• _Task prompt_
Check the records below line by line, and report how many lines include the string "gray". No other words are needed.

• _Input data_
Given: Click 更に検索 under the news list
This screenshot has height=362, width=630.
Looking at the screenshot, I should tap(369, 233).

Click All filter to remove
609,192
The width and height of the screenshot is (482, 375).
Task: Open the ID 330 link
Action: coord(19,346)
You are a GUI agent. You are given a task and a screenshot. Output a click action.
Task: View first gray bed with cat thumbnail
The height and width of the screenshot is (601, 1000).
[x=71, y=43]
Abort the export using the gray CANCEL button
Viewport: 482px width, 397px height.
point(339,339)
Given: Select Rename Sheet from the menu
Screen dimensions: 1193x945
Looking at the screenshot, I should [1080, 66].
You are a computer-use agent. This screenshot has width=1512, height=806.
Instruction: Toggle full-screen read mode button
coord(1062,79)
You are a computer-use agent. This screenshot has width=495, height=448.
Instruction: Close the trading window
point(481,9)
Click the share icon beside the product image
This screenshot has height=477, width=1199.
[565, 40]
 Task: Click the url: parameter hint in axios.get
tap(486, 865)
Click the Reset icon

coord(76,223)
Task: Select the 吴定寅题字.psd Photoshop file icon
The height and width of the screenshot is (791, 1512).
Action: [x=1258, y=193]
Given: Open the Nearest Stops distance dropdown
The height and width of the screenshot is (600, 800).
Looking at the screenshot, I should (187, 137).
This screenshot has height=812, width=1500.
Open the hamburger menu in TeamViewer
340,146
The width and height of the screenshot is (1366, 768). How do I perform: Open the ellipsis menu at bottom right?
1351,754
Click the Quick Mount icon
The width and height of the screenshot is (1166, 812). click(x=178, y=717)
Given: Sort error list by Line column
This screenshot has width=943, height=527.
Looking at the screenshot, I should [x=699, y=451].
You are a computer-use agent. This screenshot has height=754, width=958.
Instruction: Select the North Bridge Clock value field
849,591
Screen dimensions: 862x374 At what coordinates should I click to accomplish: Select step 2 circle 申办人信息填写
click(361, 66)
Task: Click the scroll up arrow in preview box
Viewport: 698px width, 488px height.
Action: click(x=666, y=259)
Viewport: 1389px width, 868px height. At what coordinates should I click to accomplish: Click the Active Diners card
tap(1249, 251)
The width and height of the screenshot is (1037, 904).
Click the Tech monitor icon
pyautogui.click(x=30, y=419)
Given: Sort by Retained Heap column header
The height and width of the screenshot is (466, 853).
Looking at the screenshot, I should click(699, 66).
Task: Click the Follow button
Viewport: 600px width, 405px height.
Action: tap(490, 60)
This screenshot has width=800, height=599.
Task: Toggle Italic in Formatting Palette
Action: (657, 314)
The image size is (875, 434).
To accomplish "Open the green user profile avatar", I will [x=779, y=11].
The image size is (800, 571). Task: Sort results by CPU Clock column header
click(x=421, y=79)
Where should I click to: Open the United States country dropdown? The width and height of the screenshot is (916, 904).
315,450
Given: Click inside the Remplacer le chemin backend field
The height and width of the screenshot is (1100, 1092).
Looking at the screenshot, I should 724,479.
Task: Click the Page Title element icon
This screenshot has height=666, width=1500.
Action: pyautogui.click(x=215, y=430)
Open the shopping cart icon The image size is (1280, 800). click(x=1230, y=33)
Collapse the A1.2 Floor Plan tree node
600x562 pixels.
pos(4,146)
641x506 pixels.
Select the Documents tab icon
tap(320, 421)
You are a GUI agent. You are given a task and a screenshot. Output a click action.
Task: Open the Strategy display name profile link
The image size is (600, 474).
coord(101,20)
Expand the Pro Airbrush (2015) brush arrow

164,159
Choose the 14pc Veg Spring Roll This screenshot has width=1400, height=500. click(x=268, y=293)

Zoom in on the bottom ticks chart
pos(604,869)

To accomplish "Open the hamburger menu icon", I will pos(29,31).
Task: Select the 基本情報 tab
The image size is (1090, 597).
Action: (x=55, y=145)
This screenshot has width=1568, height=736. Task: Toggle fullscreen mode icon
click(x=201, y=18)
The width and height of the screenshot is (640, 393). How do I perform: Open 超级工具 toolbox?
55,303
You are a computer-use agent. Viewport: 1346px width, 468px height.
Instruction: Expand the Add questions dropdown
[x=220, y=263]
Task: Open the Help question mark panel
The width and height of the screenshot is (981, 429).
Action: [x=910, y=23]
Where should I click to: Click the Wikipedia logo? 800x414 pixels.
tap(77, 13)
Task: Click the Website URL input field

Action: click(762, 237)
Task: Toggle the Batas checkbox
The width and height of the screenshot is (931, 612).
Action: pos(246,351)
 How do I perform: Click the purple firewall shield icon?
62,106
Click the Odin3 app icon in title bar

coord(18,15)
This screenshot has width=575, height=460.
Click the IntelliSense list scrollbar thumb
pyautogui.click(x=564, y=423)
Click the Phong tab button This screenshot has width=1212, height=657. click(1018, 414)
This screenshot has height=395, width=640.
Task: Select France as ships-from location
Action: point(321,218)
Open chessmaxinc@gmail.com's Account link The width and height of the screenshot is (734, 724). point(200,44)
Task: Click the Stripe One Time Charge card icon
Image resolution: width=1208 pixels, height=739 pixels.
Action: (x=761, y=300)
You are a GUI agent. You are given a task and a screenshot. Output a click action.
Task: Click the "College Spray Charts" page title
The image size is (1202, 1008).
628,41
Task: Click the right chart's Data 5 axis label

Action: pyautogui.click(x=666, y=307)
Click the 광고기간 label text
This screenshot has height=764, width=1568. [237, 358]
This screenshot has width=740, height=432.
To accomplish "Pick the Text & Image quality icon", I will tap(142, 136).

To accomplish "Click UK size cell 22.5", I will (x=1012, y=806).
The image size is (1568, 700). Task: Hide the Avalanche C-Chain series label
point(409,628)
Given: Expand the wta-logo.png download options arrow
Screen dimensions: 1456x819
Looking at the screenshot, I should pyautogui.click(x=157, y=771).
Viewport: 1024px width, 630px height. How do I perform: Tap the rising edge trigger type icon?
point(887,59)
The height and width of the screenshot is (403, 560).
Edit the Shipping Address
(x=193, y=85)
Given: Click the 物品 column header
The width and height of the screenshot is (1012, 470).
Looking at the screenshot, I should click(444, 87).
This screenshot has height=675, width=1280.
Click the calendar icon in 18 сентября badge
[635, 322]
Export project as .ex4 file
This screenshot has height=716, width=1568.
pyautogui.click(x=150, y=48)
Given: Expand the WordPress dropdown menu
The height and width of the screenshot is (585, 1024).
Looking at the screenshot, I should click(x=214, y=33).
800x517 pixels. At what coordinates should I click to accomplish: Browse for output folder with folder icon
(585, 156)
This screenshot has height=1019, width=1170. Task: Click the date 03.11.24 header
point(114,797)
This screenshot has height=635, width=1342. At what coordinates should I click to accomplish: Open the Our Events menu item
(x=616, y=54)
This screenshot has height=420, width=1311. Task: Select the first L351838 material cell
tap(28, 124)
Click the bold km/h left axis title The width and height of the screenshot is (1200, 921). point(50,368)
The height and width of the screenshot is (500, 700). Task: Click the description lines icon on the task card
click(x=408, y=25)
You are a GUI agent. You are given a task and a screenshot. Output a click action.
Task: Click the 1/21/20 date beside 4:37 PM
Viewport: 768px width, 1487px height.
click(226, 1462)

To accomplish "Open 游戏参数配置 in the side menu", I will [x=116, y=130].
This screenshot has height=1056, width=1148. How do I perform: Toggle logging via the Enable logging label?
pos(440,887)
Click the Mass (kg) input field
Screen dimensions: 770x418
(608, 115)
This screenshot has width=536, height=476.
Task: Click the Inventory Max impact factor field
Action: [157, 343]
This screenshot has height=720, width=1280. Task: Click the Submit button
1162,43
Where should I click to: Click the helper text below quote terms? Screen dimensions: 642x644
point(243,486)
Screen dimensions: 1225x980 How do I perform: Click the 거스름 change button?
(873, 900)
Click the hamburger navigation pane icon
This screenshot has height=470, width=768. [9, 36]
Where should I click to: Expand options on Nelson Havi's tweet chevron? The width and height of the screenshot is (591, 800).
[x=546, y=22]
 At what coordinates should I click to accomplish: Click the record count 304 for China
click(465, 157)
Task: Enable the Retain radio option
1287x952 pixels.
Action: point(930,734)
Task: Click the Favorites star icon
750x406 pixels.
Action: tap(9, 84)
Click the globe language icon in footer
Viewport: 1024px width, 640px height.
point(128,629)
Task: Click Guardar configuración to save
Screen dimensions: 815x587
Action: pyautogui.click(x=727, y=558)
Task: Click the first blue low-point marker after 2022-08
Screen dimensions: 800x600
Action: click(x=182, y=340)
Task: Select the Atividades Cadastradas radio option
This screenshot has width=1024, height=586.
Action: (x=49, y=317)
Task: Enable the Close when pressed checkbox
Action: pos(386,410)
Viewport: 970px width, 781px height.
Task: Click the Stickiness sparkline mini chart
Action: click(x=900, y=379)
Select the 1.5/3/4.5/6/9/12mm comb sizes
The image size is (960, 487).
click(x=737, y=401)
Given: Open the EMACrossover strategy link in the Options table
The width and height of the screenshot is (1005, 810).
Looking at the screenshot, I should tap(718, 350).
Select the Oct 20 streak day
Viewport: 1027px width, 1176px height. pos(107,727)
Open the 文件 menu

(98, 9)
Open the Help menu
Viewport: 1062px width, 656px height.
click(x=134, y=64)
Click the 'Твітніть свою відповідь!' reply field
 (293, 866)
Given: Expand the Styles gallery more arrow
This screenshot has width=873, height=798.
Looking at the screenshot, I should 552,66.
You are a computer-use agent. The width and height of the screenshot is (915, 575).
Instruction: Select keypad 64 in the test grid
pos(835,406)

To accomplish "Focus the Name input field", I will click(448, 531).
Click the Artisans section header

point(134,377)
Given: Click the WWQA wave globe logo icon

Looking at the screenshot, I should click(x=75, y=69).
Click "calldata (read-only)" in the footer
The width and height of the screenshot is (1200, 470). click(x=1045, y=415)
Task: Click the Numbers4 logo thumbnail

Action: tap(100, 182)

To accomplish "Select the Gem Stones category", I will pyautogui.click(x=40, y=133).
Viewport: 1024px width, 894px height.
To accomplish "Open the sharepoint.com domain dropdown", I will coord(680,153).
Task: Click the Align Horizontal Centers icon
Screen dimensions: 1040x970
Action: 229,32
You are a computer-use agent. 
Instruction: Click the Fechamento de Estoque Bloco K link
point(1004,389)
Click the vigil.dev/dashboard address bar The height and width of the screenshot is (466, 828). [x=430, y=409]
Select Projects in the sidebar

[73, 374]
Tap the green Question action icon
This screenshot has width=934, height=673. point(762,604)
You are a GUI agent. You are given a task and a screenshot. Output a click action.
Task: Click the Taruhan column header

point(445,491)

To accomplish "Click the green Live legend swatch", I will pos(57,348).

• _Result of this task_
2